BVerwG, Beschlüsse vom 21. Oktober 2020 ‑ 4 BN 16.20 ‑, juris, Rn. 7, vom 6. Oktober 2020 ‑ 4 B 10.20 ‑, juris, Rn. 13, vom 26. Juli 2016 ‑ 7 B 28.15 ‑, juris, Rn. 30 und vom 25. September 2013 ‑ 1 B 8.13 ‑, juris, Rn. 16; OVG NRW, Beschlüsse vom 6. November 2020 - 4 A 949/19.A ‑, juris, Rn. 3, und vom 7. August 2018 ‑ 19 A 355/18.A ‑, juris, Rn. 7.

7

Dass ersteres der Fall sein sollte, zeigt der Zulassungsantrag mit den genannten Rügen nicht auf. Die hinreichend konkretisierte Bezugnahme auf den Bescheid des Bundesamts vom 28. Dezember 2017 ist nach § 77 Abs. 2 AsylG ausdrücklich zugelassen. Bezogen auf ihre erstinstanzlich vorgebrachte und im Tatbestand wiedergegebene Einwendung, sie dürfe nach dem Bescheid vom 30. Januar 2017 nicht nach Nigeria abgeschoben werden, zeigt die Klägerin nicht auf, inwieweit sich das Verwaltungsgericht hiermit überhaupt befassen und dies entsprechend in den Entscheidungsgründen dokumentieren musste.
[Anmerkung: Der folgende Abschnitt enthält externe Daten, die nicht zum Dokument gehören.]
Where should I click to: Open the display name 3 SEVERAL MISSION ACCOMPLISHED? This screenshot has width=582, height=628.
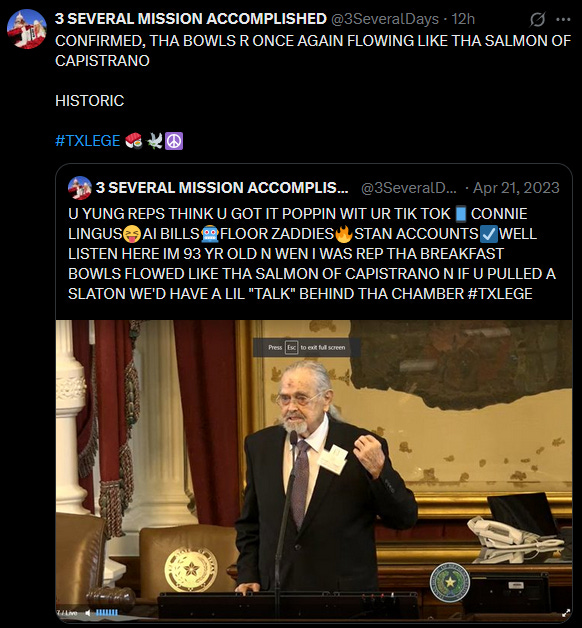pyautogui.click(x=191, y=19)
Bei dem fraglichen Bescheid vom 30. Januar 2017 handelt es sich um den sog. „Dublin-Bescheid“, der nach unterbliebener Mitwirkung Italiens und anschließender Durchführung des Asylverfahrens in eigener Zuständigkeit der Beklagten durch den hier allein maßgeblichen Bescheid vom 28. Dezember 2017 ersetzt wurde.

8

Die Kostenentscheidung folgt aus § 154 Abs. 2 VwGO. Die Gerichtskostenfreiheit ergibt sich aus § 83b AsylG.

9

Dieser Beschluss ist unanfechtbar (§ 80 AsylG).